Not too long ago on here, willows, ash trees, and honeylocust trees were mentioned as being on the safe list for horses. Globe willows will thrive in just about any conditions. They grow fast and provide a lot of shade.
Thanks you guys for the info. Have any of you heard how Fruitless Mulberry trees do up here in the North West? My mom has one in her back yard but she lives in CA so not sure how it would do with the winters here. Makes a great shade tree though.

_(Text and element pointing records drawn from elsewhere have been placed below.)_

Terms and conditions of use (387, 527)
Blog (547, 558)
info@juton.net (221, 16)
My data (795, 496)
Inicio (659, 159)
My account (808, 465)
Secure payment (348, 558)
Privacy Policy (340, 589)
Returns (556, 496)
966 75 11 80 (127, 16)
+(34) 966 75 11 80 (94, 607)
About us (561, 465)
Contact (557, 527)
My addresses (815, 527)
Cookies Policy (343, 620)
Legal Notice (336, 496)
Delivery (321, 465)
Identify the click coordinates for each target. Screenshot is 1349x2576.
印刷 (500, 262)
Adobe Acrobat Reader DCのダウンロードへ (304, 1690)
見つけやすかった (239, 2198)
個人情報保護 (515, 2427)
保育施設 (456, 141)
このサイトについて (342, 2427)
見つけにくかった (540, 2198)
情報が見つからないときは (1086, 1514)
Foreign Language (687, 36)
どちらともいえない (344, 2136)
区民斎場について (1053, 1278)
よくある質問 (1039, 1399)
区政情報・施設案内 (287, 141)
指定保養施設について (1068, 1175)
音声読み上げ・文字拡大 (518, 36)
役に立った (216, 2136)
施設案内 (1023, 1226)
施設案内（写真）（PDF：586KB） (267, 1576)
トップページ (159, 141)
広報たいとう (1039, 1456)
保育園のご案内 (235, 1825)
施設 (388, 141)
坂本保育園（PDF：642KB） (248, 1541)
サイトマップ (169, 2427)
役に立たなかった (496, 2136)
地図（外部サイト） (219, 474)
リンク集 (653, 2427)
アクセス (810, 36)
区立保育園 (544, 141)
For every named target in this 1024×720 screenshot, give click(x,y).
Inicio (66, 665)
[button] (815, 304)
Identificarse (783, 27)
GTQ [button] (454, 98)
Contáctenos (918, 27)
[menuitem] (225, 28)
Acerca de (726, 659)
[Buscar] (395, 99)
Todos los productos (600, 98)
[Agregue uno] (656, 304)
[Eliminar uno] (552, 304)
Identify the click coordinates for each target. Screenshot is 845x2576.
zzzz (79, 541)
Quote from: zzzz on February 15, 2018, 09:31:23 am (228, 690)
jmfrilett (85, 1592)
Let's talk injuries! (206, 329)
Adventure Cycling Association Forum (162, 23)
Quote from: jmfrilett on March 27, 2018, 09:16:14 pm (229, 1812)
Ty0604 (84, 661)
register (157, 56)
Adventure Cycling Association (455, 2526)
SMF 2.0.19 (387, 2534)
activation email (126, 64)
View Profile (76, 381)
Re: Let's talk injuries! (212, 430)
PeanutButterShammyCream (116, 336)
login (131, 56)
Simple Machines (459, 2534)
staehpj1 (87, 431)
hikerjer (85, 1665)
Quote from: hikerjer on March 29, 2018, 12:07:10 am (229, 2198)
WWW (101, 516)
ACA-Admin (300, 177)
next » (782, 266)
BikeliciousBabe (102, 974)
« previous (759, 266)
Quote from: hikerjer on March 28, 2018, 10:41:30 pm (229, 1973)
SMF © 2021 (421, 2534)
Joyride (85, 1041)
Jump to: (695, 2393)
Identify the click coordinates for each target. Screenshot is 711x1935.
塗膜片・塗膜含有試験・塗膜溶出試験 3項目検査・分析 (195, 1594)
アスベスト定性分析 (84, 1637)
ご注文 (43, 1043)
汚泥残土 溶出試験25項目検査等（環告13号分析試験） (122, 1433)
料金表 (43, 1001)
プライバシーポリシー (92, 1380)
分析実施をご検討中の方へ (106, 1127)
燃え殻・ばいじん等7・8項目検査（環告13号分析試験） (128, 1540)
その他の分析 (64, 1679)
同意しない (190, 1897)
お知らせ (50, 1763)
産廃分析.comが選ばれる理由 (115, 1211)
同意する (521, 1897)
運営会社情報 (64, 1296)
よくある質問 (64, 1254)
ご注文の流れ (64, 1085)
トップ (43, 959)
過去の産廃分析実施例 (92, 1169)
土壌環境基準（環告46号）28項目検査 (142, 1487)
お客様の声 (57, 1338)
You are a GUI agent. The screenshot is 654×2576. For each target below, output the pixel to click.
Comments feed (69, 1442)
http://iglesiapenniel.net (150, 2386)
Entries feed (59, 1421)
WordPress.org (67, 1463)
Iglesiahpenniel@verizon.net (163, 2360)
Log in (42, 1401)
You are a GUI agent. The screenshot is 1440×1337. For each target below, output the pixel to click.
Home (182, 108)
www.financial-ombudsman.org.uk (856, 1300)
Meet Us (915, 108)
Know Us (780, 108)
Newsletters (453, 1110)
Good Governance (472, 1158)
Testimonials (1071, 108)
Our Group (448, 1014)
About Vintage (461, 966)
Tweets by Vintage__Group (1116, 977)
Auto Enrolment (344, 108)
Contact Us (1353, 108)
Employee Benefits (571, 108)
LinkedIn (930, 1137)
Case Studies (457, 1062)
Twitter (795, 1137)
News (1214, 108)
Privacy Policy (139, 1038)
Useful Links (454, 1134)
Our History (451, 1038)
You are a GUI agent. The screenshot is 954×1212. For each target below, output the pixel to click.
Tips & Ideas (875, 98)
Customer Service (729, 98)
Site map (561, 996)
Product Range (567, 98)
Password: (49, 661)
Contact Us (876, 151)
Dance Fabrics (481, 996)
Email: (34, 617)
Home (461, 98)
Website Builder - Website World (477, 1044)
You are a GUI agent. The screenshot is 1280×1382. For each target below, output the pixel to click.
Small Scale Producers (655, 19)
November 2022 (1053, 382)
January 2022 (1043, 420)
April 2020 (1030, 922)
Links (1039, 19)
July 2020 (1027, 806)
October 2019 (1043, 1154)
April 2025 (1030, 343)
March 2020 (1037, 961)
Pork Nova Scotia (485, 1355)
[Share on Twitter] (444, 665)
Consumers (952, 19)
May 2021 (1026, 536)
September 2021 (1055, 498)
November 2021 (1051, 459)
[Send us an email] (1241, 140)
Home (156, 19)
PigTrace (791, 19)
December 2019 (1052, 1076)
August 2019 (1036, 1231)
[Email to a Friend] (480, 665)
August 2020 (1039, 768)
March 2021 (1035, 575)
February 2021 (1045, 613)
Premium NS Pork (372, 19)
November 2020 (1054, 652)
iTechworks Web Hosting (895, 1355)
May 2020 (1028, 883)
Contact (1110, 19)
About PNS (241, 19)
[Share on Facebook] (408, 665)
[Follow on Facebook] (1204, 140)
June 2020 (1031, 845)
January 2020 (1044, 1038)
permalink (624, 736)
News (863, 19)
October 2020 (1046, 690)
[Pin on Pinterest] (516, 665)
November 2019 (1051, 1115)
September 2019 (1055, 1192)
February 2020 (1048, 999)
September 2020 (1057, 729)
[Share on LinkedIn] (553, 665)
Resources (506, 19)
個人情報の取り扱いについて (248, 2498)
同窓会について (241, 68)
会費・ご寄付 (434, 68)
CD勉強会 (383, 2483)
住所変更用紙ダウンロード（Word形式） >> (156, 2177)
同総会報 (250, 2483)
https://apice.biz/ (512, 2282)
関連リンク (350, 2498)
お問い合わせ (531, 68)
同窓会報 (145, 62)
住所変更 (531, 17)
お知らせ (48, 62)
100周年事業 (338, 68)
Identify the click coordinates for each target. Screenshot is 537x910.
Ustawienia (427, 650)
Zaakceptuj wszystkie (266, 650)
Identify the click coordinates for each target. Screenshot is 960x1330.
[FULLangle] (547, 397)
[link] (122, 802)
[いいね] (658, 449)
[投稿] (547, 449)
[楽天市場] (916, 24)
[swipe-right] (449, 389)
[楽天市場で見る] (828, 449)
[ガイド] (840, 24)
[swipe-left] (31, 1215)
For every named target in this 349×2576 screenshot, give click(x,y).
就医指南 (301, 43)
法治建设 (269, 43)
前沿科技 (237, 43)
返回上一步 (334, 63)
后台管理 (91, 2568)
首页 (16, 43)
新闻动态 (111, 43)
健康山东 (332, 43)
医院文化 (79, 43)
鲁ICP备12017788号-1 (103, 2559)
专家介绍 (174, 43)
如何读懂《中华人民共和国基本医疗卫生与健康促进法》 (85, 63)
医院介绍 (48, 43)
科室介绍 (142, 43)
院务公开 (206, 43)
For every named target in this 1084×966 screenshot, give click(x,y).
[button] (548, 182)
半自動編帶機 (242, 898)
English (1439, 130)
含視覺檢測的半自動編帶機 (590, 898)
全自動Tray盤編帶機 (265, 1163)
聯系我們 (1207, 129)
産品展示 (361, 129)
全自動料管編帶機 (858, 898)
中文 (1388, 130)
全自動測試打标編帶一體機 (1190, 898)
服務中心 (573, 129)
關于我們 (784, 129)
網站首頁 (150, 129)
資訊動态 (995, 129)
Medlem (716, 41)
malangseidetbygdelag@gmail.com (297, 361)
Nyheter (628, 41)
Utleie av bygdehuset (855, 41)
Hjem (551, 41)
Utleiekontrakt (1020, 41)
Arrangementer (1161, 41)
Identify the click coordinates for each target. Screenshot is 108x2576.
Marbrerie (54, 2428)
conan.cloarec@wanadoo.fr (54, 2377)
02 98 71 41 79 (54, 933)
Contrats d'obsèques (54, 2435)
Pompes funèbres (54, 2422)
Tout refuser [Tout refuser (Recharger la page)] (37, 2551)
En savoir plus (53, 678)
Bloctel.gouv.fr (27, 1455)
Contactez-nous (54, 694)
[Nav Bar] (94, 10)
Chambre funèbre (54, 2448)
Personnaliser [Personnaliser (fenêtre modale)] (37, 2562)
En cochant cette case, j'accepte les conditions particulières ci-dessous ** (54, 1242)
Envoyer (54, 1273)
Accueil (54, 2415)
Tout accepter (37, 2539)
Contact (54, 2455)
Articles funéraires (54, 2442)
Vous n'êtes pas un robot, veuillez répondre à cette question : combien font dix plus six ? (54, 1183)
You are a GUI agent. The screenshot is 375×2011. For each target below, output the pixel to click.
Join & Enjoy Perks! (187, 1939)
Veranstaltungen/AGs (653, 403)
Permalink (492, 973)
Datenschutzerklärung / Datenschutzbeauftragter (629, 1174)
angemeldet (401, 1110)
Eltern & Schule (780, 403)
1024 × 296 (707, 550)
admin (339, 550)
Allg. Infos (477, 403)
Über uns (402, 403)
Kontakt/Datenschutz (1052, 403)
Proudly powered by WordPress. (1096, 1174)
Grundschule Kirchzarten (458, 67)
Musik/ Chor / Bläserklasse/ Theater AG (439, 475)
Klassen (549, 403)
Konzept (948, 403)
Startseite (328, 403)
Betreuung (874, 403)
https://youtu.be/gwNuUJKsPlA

Fruitless mulberry (Morus alba) is listed as Sunset zone 7, which covers most of western Oregon and Washington, but probably not Idaho nor east of the Cascades. However, microclimates vary, and if the location is sheltered it may work for you. Check to see if any regional nurseries (do an internet search) carry it...it will be hardier if grown nearby.
I had Maple in mind but wanted to make sure it would harm the horses if they ate the leaves and such. Maple sounds like the best bet and I like them. I was going to stay away from the pine trees because of the sap, needles, & pitch. Thank you everyone for your suggestions and info!
We really like Norway Maples (not the Reds). They are tough, horse-safe, and lovely (beautiful gold in the fall). They do have seeds, though we've not had a problem with sprouts. Male (seedless) ash, hybrid poplars (not the spindly ditch bank ones), European Hornbeams, and Lindens (both the large-leaf and the small leaf) are some other favorites. All are hardy, and all except the ash and the poplars are fairly disease and insect resistant. London Planetrees are great, if you don't mind the mess (little prickly seedballs, great for keeping kitties out of flower beds.) The native elms that grow wild around here are good too, but they seed and sprout like wildfire. Nursery grown cultivars of the Silver Maple are beautiful, hardy and fast growing, but may become brittle under snow and ice if not regularly pruned properly. Of all of these, our favorites are the Linden and the Norway Maple.
For evergreens around here, the Austrian pines, Colorado and Norway Spruce do quite well, but my critters seem to like munching on those more than any other trees. I'll admit, a pony with piney breath really isn't so bad...
Back when I owned and landscaping nursery, I wrote a pamphlet called "Landscaping for Livestock". I'll see if I can't round up an old copy and post it. If you'd like pictures of any of these trees, feel free to drop me an email.